She wanted nothing more than the heads to stay on the lady. 

Karen had run the carnival for years, and for years the lady with four heads had threatened to remove her heads if she didn’t get a raise. The four-headed lady was better known to the public as Quadro Lady. And with winter fast approaching she would have to buy four winter hats which would cost money. Quadro Lady had been the main attraction for some time and felt entitled to bigger and better things. She demanded that Karen step down and allow her full control over the carnies. But Karen was not willing to relinquish such power. 

Quadro Lady slapped Karen in the face and said, “I’m going to remove these heads and laugh all the way to the grave as your carnival crumbles without me!” 

Karen heard it all before and said, “Here we go again. Just go back to your booth and be a good freak.” 

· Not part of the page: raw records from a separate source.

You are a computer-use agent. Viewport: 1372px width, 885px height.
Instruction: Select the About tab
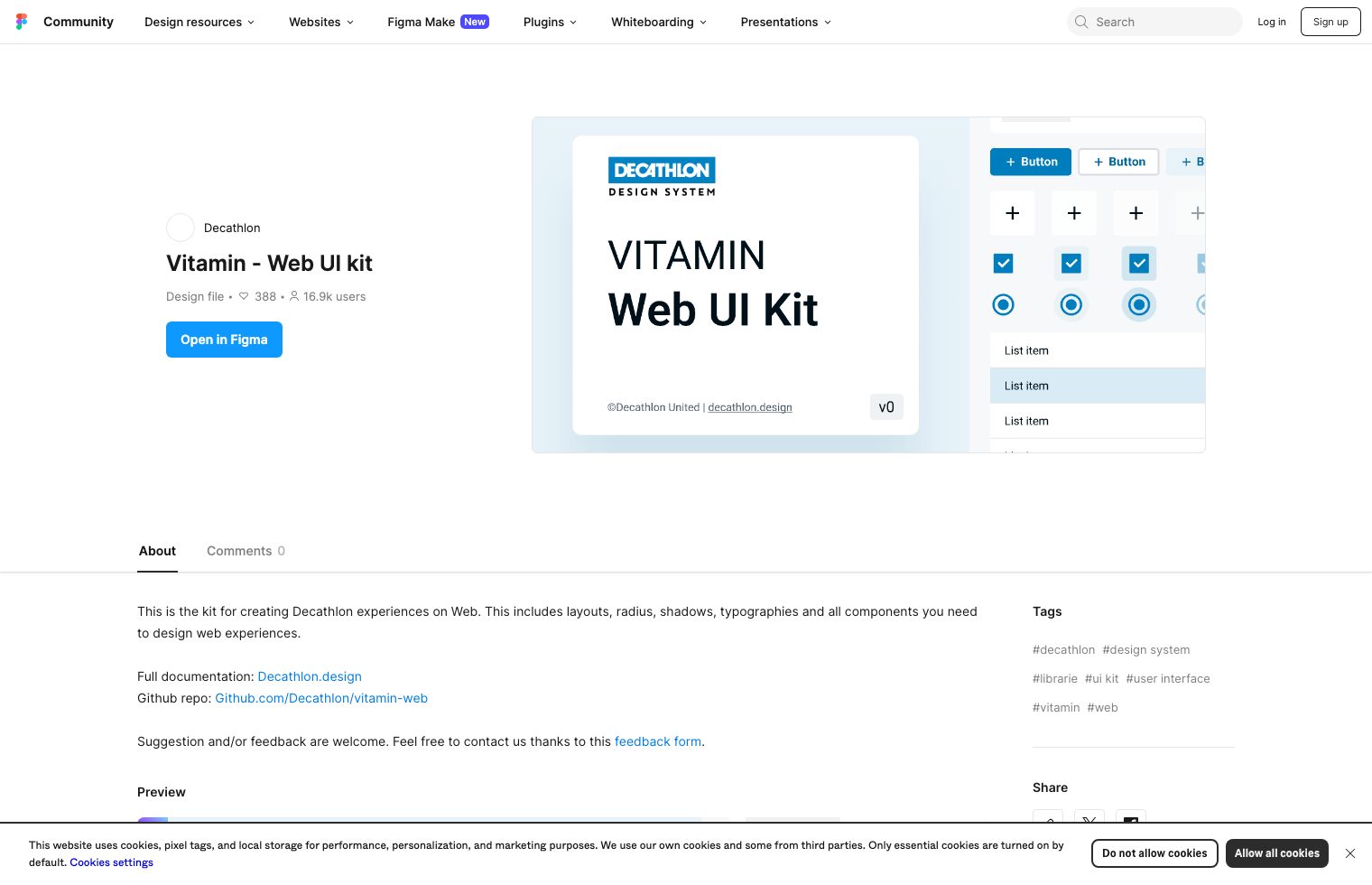coord(157,551)
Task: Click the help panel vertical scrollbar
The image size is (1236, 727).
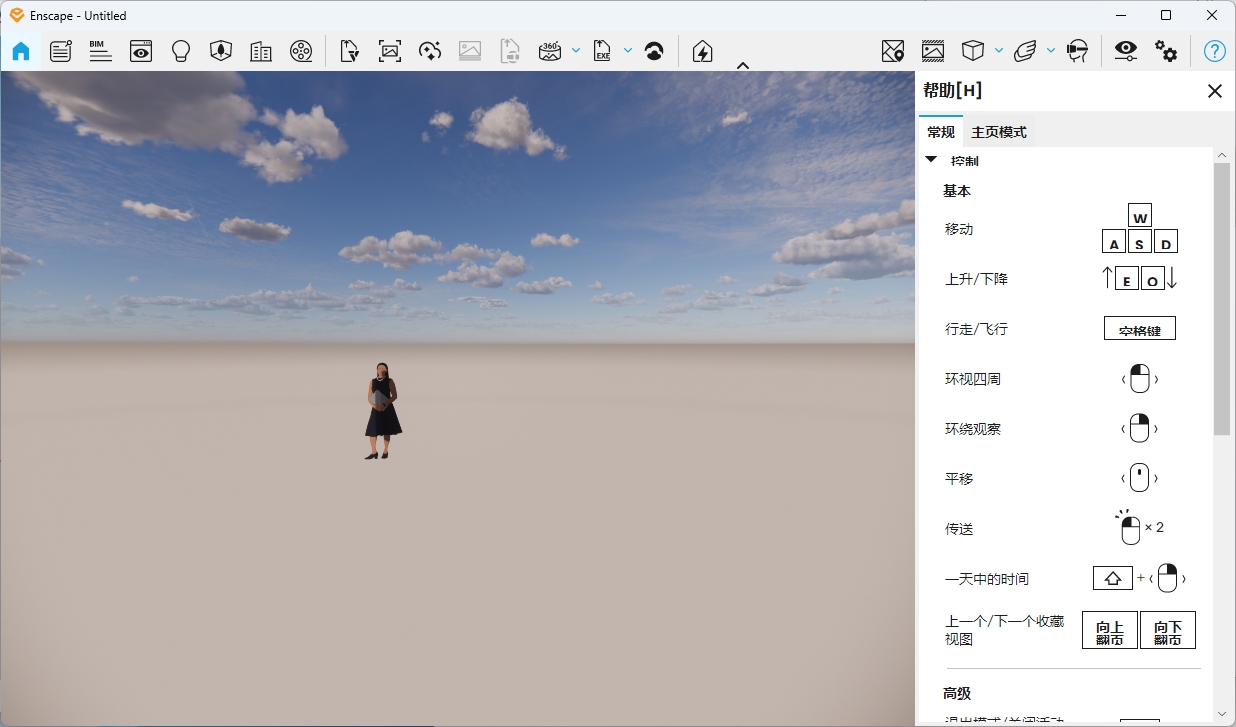Action: [x=1221, y=300]
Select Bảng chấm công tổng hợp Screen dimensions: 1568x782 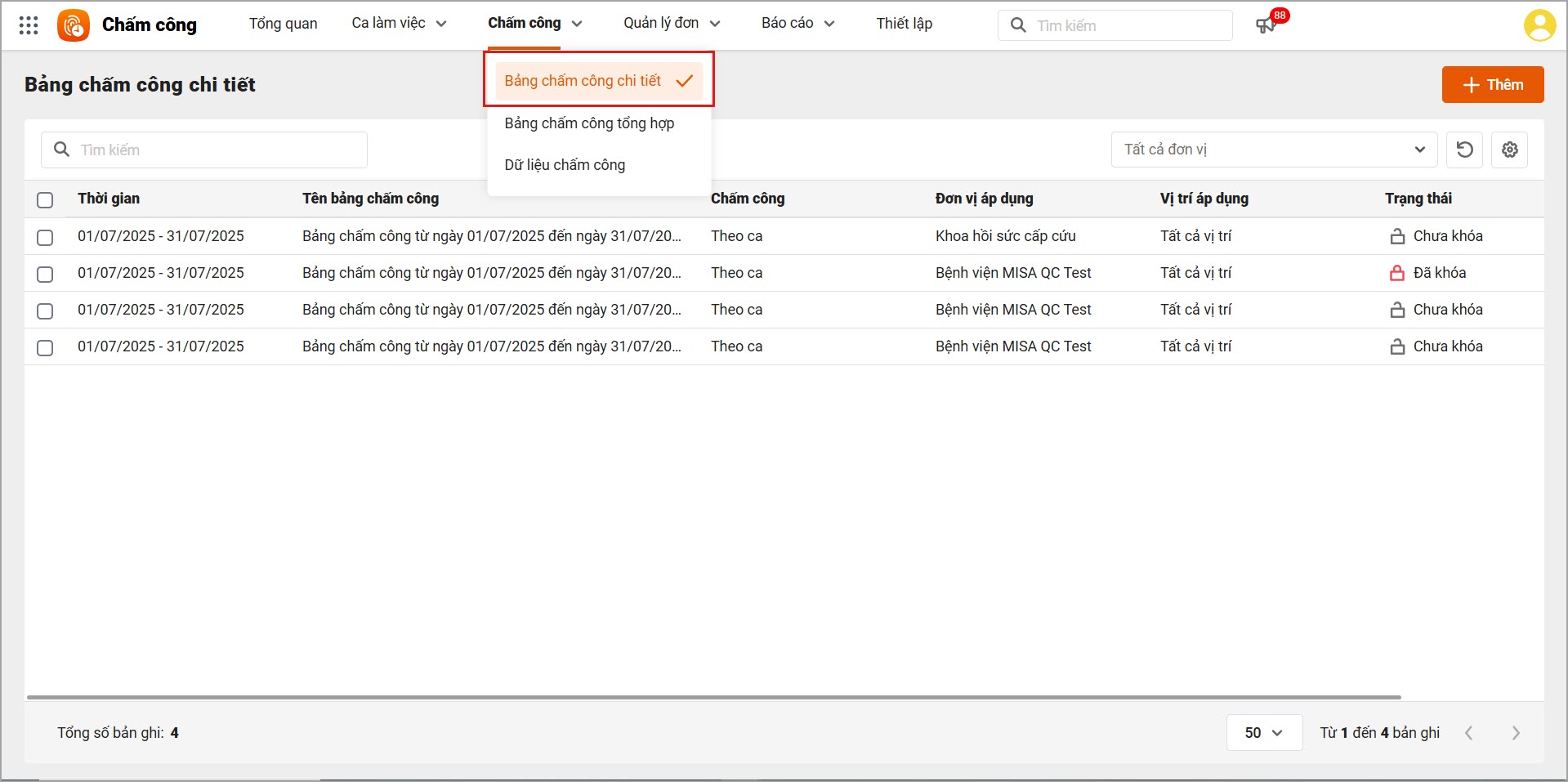(x=589, y=123)
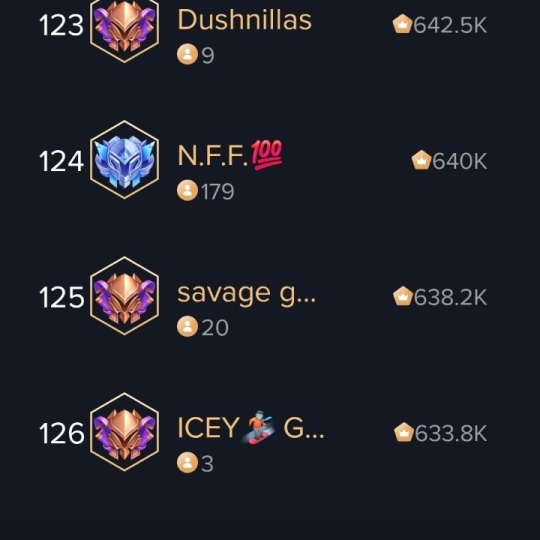Open ICEY G... team badge icon
This screenshot has width=540, height=540.
click(124, 432)

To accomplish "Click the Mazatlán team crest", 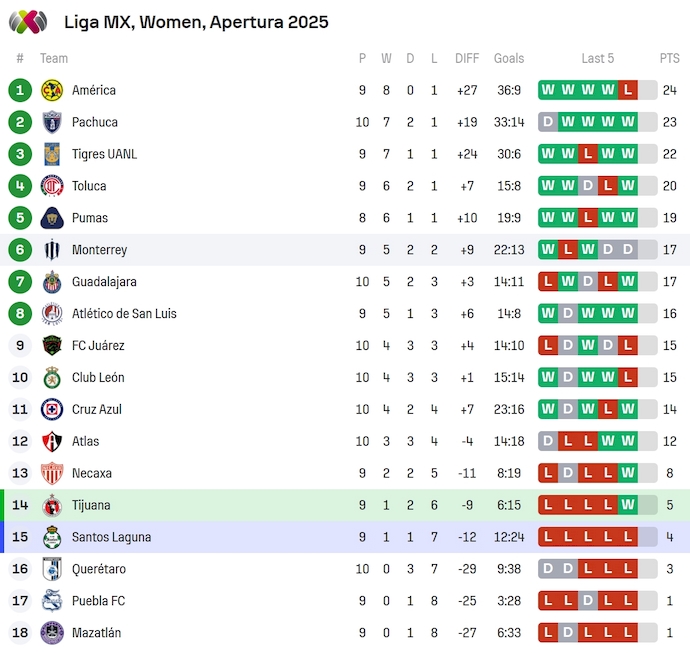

Quadro Lady walked away punching herself in her heads trying to loosen them up. Later that day Karen was walking the carnival grounds as the crowd began pouring in. She noticed Quadro Lady was not at her booth. Karen set out to track her down and apologize in an attempt to get her back to work. 

As Karen was searching she noticed the Fortune Teller leaving the Strongman’s trailer and heard loud screams coming from inside. Karen ran inside to find the Strongman standing on Quadro Lady’s neck pulling on one of her heads. 

“What are you doing?!” Karen asked. 

“I want my raise!” Quadro Lady demanded. 

Karen spit in her face and said, “Forget it!” She walked out of the trailer slamming the door behind her. 

“Well, what are you waiting for?” Quadro Lady said to the Strongman. 

The following night people stood in line for hours to witness the new main attraction: The Strongman who juggles human heads.

Issue 4 – My Arm Hurts

The only good thing about Nick getting stabbed in the face 36 times was that it was his birthday. That and he hated getting punched in the arm. His face would grow back, he was ok with that. He wasn’t ok with not being able to use his arm for a few minutes due to the excruciating pain of being punched.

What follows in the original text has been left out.